*** Opening Given records ***

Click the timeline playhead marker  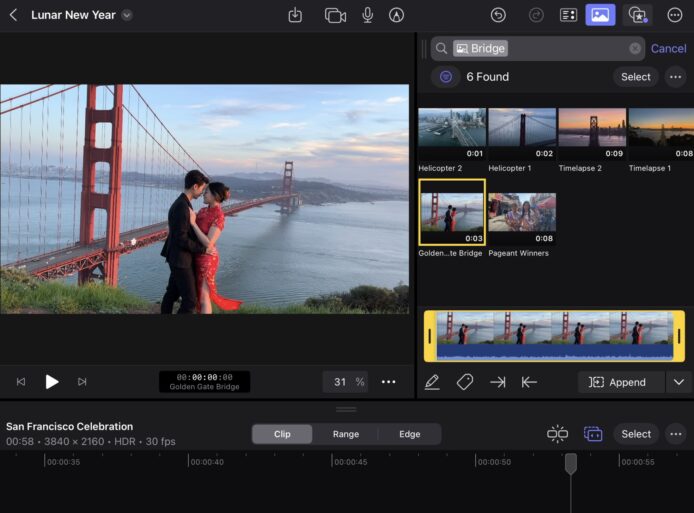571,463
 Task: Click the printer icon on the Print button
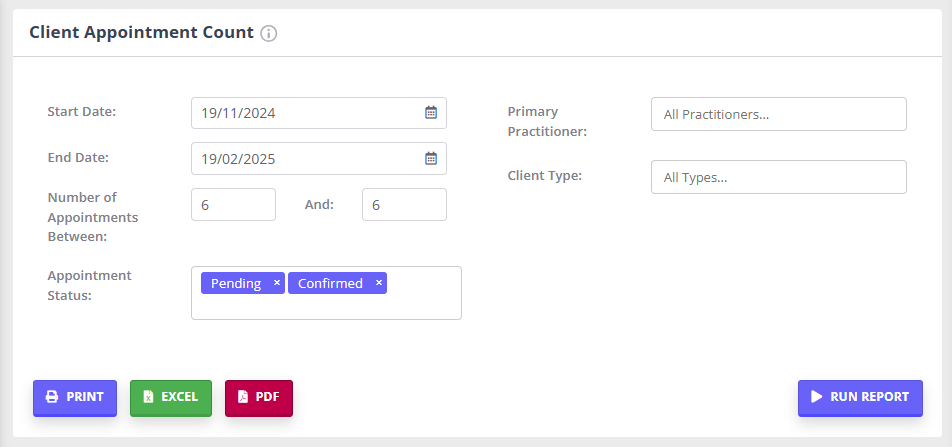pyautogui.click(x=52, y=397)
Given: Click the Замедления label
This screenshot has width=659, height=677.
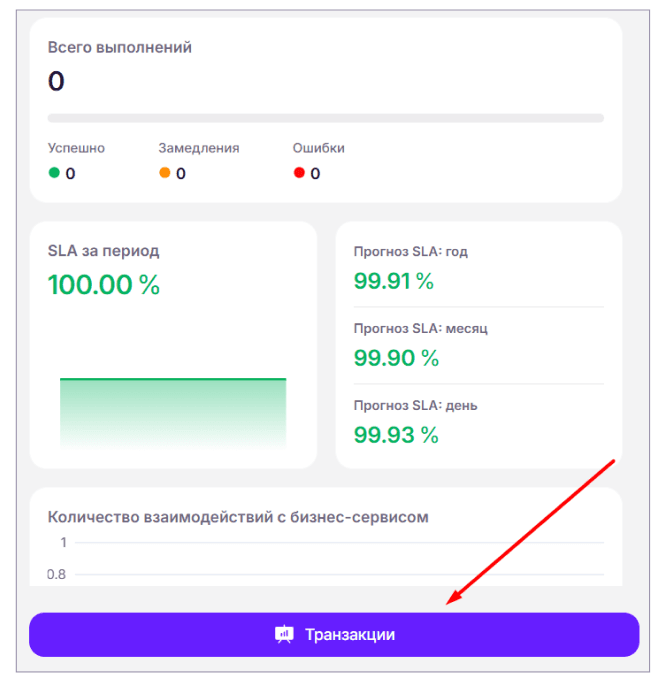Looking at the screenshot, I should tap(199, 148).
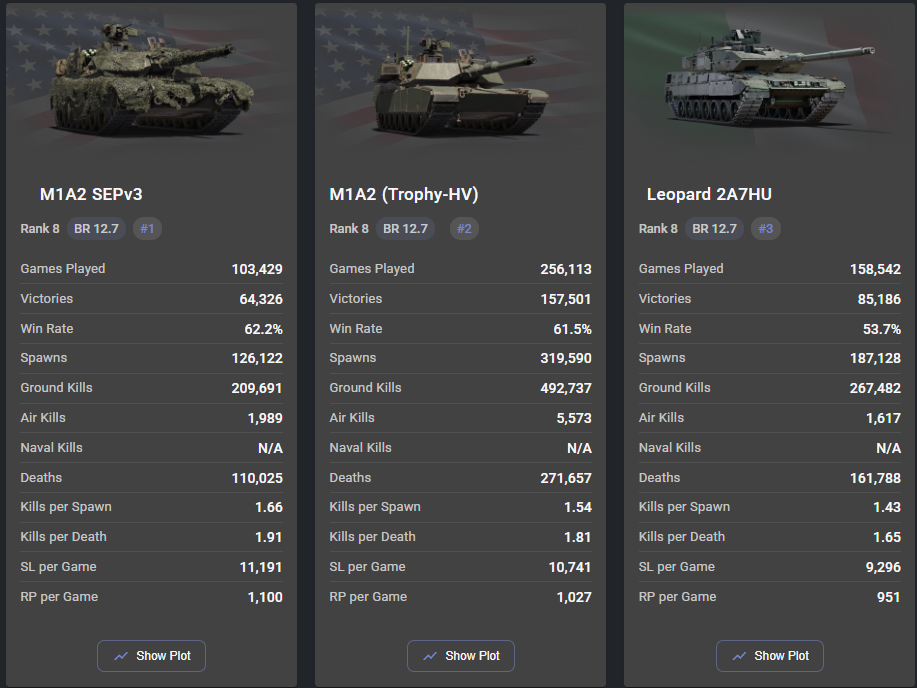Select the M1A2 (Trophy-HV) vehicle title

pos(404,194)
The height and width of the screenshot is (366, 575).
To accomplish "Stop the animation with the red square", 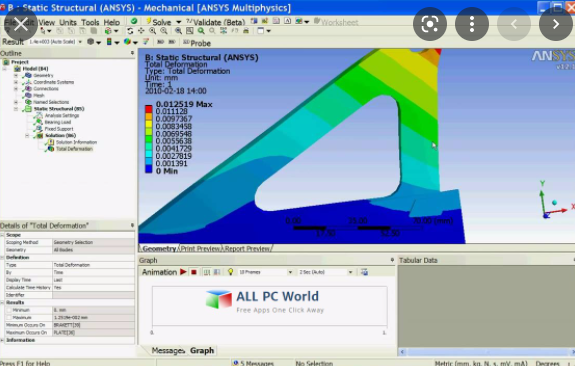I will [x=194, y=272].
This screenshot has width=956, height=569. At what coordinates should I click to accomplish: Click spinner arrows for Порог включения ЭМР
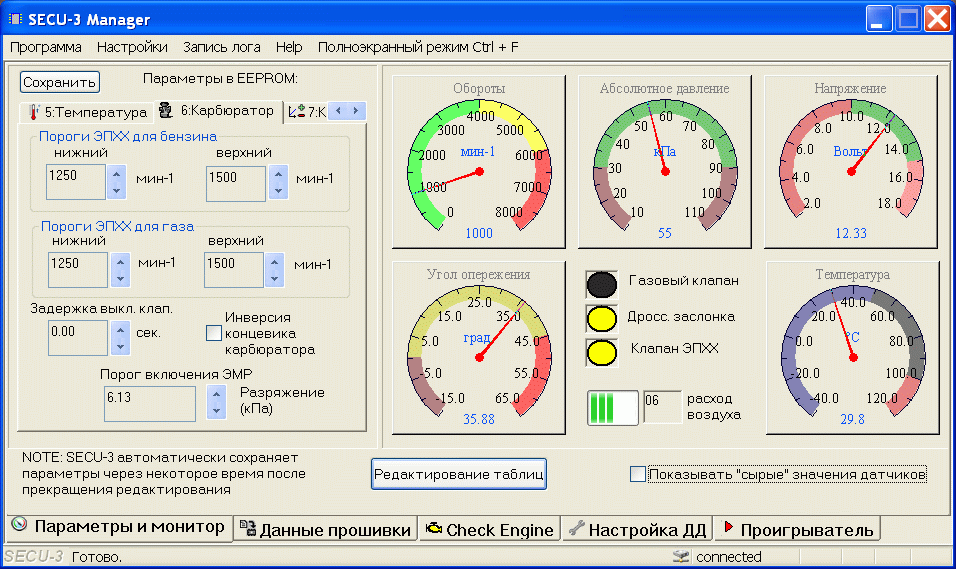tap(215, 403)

*** Closing Given records ***

Task directions. Please copy, exactly and only, the lines of the listing that run from the one holding "This screenshot has width=956, height=569." through its last line, and exclude pictures.

Solution to this problem.
This screenshot has width=956, height=569. At what coordinates should I click to accomplish: Click spinner arrows for Порог включения ЭМР
tap(215, 403)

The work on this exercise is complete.